Page last updated at 15:38 GMT, Tuesday, 1 December 2009

Celtic 'concerned' by STUC Palestinian flag call

Celtic fans
Celtic said the match was not the place to hold a political demonstration

Celtic Football Club has opposed calls from a union body for its fans to wave Palestinian flags at Wednesday's match with Israeli team Hapoel Tel Aviv.

The Scottish Trades Union Congress (STUC) has asked supporters to "show solidarity with suffering Palestinians" at the Europa League game in Glasgow.

In a statement, Celtic said it was "extremely concerned" at the request.

The club said a crowded match was not the place for a public demonstration which could compromise safety.

Last week, STUC deputy general secretary Dave Moxham said a demonstration at the game was justified.

He said: "This December marks the one year anniversary of the Israeli invasion of Gaza in which 1,400 men, women and children were killed in an act described by the United Nations as 'indicating serious violations of international human rights' and 'amounting to war crimes, and possibly crimes against humanity'.

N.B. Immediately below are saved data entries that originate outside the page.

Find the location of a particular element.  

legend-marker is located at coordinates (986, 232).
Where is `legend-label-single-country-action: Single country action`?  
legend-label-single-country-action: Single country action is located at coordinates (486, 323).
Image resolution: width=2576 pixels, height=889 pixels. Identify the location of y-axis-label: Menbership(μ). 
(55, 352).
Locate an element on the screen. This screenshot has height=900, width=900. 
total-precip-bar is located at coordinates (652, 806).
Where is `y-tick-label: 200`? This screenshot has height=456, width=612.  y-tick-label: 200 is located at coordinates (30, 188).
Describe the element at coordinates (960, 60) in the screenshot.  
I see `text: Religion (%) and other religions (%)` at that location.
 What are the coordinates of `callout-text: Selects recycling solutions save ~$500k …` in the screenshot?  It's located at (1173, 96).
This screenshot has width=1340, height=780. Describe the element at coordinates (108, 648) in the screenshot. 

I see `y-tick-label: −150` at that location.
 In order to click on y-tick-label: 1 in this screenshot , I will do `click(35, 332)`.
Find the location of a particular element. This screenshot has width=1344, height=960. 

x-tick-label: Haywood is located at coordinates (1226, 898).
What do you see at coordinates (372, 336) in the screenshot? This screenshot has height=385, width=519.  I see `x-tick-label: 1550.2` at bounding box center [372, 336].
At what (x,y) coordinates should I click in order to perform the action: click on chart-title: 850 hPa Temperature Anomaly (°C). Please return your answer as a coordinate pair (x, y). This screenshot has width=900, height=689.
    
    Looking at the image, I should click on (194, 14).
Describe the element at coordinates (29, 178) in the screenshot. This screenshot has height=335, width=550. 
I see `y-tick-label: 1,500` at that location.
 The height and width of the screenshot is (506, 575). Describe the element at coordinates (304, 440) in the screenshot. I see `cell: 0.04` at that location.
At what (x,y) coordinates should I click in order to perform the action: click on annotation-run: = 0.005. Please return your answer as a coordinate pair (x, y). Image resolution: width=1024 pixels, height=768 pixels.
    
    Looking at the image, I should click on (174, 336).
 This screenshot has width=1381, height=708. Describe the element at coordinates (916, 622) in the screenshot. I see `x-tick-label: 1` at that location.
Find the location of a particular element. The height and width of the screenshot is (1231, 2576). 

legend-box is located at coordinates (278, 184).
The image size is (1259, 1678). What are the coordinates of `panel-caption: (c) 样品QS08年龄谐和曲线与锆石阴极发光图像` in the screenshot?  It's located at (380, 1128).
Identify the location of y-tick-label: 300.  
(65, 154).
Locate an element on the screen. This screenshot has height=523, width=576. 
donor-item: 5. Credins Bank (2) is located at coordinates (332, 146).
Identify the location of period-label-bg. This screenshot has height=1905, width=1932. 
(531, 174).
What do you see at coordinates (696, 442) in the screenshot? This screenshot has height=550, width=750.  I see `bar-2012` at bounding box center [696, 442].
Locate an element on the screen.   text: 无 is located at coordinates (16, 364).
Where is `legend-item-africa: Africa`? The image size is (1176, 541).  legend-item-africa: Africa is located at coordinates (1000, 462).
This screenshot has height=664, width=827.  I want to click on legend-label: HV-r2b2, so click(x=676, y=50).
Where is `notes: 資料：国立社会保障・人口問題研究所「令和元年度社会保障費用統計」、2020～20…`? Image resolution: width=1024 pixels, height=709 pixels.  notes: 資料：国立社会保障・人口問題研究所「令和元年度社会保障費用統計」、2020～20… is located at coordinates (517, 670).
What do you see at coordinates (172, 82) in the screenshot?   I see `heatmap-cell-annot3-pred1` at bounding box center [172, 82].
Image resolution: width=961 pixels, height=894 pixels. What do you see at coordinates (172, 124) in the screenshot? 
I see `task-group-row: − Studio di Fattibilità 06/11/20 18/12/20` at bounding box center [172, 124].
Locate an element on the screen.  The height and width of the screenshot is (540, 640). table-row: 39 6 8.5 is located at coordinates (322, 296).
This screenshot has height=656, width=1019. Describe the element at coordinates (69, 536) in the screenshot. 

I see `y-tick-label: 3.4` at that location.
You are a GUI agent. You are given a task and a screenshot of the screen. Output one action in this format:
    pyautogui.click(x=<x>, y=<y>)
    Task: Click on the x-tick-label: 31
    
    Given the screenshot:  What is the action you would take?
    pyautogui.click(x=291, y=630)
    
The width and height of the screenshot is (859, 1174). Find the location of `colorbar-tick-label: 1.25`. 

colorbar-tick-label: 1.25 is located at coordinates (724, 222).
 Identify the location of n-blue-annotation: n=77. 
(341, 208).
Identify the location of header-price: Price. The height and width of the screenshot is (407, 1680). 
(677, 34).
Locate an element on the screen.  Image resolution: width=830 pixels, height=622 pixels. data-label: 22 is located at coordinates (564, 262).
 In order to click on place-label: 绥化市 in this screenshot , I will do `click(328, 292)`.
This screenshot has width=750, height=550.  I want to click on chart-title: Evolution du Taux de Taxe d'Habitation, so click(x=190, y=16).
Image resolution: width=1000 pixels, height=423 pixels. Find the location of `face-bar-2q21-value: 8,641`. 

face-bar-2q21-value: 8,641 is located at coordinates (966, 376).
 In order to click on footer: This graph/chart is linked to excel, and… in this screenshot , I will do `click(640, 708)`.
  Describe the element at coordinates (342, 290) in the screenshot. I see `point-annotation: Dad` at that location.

No matter the rights and wrongs of any cause, a crowded football match is not the place for a public demonstration
Celtic FC statement

"Israel also continues to flout international law through its illegal occupation, through increasing settlements and building its so-called security wall which separates Palestinians, family from family and community from community."

Mr Moxham said millions around the world would be watching when Hapoel Tel Aviv visited Celtic Park.

He added: "I am writing to Celtic FC and Hapoel Tel Aviv FC outlining the reasons and purpose of this call and making clear that we attach no blame either to Hapoel Tel Aviv players, nor their fans, for the outrageous actions of their government.

"We hope that Celtic fans will join with us in a demonstration of support for a just and lasting peace in Israel/Palestine based on a safe and secure Palestinian homeland living side-by-side with Israel."

The call, however, is understood to have angered Celtic, who do not want to see the game become politicised.

Safety concern

In a statement on Tuesday, the club said it was "extremely concerned to learn of a call to hold demonstrations" at the game.

It said: "Our primary concern is that event safety may be compromised by the diversion of police and those involved in public safety duties, away from their main task which is the well-being of all fans attending the match.

"No matter the rights and wrongs of any cause, a crowded football match is not the place for a public demonstration.

"We have further concerns that any behaviour within Celtic Park, in breach of Uefa regulations and the Respect campaign, will have serious implications and consequences for Celtic as a club.

"Celtic FC urges our supporters to come and back the team and for everyone attending Celtic Park on Wednesday evening to behave in a responsible manner that does not compromise or divert resources from public safety or bring the club into disrepute."

The club said it welcomed the Israeli team and its supporters to the stadium and believed football was "a powerful medium for social integration".

It said: "Celtic has always been a club for all people, regardless of gender, age, religion, race, politics or ability.

"We therefore believe Celtic Park is no place for a political demonstration."